APA has long highlighted the need among Medicare beneficiaries increased
access to mental health care. In addition to urging its members to register
their support for bills such as Murphy's, APA has helped craft legislation in
previous congressional sessions by Sens. Olympia Snowe (R-Maine) and John
Kerry (D-Mass.) to eliminate the copayment disparity (Psychiatric
News, July 1, 2005).
Recent research continues to support the need for such legislation,
including a 2006 George Washington University report that found 59 percent of
disabled Medicare beneficiaries had a mental illness, and 37 percent had a
mental illness classified as serious.
The 50 percent coinsurance requirement also is unfair to the nonelderly
disabled Medicare population, according to its critics, because many Medicare
beneficiaries have severe mental illness along with low incomes and high
medical expenses. A 50 percent coinsurance requirement can create a serious
burden among these low-income beneficiaries.
The higher copayment for outpatient psychiatric services has long been a
feature of Medicare, and many efforts have tried unsuccessfully to lower it.
The latest effort faces concerns over its potential costs, which come as
Congress already is considering costly changes to Medicare. Another Medicare
change APA supports would replace the physician reimbursement formula, which
has scheduled steep cuts in coming years to control the program's increasing
Ronald Manderscheid, Ph.D., the former chief of Mental Health Statistics
and Informatics at the National Institute of Mental Health and the Substance
Abuse and Mental Health Services Administration (SAMHSA), testified before the
health subcommittee that he estimated Medicare's costs would increase"

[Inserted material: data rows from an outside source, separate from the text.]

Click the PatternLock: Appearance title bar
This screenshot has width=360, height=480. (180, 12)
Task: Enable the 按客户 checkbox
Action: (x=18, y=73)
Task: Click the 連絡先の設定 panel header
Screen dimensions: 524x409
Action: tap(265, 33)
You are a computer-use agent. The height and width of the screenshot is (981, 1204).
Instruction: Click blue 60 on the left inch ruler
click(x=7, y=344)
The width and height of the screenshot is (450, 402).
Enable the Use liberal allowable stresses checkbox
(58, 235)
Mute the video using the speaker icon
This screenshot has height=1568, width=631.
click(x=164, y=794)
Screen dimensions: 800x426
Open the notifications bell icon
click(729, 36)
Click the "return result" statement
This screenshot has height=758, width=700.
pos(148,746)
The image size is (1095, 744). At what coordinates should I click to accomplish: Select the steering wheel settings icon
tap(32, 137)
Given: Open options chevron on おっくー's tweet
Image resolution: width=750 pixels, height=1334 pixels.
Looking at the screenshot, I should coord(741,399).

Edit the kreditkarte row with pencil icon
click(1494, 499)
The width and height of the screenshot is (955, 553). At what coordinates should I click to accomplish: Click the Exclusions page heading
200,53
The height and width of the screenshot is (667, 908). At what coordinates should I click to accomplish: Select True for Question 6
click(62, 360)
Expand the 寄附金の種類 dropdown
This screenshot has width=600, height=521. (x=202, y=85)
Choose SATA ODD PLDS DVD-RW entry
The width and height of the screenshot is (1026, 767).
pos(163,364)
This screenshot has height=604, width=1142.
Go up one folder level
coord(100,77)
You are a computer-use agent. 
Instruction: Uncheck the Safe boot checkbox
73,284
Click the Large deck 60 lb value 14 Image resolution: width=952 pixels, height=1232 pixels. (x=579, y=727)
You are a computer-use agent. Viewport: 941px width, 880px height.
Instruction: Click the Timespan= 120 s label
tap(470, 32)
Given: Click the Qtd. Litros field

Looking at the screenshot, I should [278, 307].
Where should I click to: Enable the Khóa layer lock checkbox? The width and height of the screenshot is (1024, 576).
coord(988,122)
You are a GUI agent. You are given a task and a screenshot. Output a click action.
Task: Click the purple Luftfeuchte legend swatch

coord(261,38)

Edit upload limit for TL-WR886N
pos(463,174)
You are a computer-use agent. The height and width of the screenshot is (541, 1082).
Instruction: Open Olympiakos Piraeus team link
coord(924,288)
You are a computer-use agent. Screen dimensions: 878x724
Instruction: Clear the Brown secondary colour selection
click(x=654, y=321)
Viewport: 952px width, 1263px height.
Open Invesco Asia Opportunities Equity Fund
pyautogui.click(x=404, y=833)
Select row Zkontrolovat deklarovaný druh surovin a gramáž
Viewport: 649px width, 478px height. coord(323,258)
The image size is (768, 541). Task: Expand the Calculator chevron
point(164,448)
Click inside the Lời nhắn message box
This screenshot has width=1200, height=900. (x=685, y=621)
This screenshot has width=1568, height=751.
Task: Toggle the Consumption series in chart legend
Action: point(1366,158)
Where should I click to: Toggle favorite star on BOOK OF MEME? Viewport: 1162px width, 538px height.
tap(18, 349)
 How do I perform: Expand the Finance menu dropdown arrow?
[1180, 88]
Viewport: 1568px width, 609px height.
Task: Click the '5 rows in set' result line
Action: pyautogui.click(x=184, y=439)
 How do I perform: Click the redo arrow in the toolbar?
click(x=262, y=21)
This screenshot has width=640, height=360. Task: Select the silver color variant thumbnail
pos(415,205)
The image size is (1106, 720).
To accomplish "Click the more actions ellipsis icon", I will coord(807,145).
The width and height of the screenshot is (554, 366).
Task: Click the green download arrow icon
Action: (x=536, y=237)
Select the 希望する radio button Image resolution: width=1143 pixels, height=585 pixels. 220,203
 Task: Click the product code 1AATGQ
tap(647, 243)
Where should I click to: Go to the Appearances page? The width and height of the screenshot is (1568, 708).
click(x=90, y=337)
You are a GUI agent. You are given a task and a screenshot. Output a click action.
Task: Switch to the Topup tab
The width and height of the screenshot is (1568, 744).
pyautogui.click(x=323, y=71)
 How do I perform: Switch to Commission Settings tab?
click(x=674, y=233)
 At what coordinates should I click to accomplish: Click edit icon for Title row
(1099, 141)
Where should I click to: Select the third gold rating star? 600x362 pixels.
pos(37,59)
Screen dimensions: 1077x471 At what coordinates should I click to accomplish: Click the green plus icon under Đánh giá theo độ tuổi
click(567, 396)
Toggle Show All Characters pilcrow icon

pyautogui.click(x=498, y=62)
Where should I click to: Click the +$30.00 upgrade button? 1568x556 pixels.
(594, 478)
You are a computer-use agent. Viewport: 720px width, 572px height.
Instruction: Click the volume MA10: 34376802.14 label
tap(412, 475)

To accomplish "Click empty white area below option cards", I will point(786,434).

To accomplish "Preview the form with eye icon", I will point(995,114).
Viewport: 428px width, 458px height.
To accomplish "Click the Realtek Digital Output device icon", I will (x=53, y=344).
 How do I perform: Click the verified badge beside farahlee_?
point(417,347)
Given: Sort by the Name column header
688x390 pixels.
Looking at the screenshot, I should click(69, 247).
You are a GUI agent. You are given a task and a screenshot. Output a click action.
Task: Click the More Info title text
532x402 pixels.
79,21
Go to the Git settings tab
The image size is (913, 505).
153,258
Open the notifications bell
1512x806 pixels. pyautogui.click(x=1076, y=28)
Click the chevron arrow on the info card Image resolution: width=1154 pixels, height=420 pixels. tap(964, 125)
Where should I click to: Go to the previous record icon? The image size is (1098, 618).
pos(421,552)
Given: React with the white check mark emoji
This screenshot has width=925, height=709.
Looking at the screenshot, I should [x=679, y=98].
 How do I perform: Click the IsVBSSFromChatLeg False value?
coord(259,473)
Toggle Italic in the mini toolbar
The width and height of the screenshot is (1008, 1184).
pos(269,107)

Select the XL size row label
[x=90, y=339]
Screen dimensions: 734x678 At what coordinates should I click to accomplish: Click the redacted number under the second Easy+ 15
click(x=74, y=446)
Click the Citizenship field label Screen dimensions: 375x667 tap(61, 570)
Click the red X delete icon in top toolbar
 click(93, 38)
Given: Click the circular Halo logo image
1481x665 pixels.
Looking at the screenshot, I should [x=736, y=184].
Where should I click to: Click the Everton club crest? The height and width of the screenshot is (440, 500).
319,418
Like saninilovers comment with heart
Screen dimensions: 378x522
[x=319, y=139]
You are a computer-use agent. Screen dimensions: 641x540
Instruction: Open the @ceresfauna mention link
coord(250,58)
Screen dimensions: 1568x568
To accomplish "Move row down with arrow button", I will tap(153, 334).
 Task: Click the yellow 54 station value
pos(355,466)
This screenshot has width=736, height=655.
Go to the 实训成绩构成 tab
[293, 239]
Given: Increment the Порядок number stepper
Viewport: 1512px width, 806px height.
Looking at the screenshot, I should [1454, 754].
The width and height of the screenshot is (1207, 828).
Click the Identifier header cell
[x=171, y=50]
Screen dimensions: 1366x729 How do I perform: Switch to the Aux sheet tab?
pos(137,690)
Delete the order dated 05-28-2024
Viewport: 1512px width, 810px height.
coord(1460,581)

only slightly as a result of the proposed change." Once the
higher cost for outpatient psychiatric care was lowered, he said, inpatient
mental health care would decrease as outpatient care increased.
"Further, because many Medicare mental health service recipients are
dual eligible for Medicaid, a change in Medicare is likely to have a salutary
effect on Medicaid costs," he pointed out.
That a lowered copayment may result in other cost savings was echoed by
other advocates for the change. David Shern, Ph.D., president and CEO of
Mental Health America, testified that the limits on outpatient care in
Medicare have resulted in much higher utilization of expensive inpatient care
among Medicare beneficiaries than other populations.
A 2002 SAMHSA analysis found, for example, that Medicare beneficiaries were
much more likely than Medicaid beneficiaries to receive inpatient mental
health and substance abuse care, if they receive any such services at all, and
that Medicare beneficiaries were less likely than Medicaid beneficiaries to
receive mental health and substance abuse treatment in ambulatory outpatient
facilities. When Medicare beneficiaries do receive inpatient care, according
to the report, the care is more intensive, presumably because these
individuals have not been able to access adequate outpatient care.
"Access to treatment through the Medicare program has long been
restricted by outdated and discriminatory policies," Shern said.
Stark echoed the cost justification for a end to the discriminatory
Medicare copayment by noting that Medicare mental health expenses have
historically been heavily skewed toward more expensive inpatient services,
with 56 percent of the program's mental health spending going to inpatient
care and only 30 percent to outpatient services in 2001.
"This relationship is in contrast to national trends showing a
reversal in inpatient and outpatient spending over the past decade,"
Stark said. Over the last 10 years, inpatient spending has declined from 40
percent to 24 percent, and outpatient spending has increased from 36 percent
to 50 percent of all mental health spending, he noted.